**GIVEN RECORDS**.
□ □ □ □ □
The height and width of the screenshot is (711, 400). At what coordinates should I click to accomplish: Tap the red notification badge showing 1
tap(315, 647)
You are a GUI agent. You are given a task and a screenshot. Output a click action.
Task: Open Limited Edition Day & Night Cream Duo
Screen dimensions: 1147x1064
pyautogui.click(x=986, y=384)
□ □ □ □ □
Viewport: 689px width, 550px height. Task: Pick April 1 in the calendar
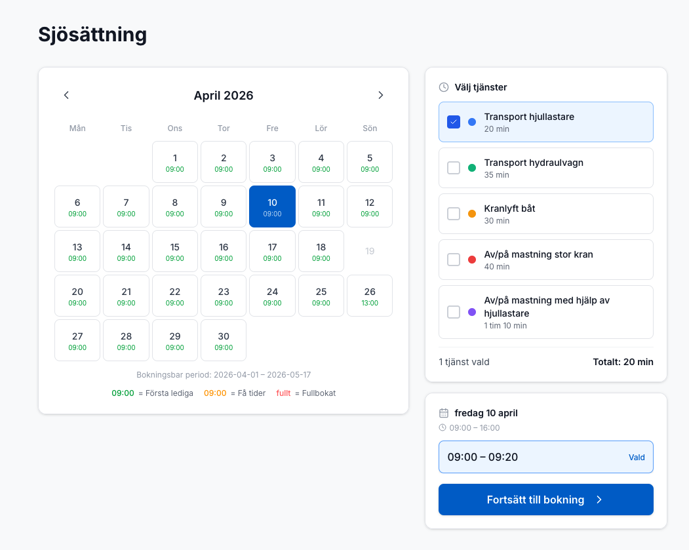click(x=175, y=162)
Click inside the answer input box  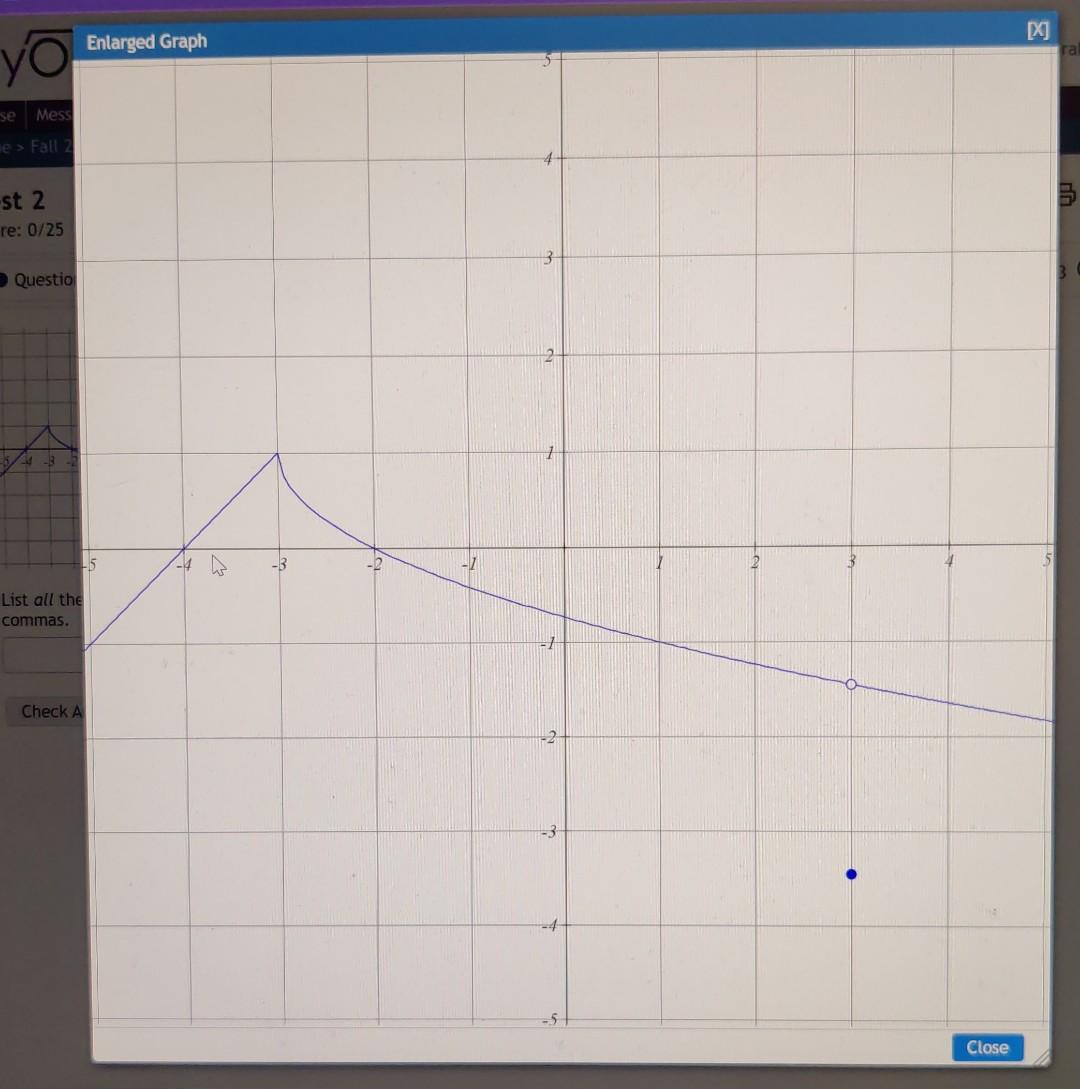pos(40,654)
□ □ □ □ □
The listing above holds a line with "The height and" and a line with "Task: Open Limited". Print the stretch from the first through the second, exactly and alone.

**ANSWER SPACE**.
The height and width of the screenshot is (711, 400). At what coordinates should I click to accomplish: Tap the red notification badge showing 1
tap(315, 647)
You are a GUI agent. You are given a task and a screenshot. Output a click action.
Task: Open Limited Edition Day & Night Cream Duo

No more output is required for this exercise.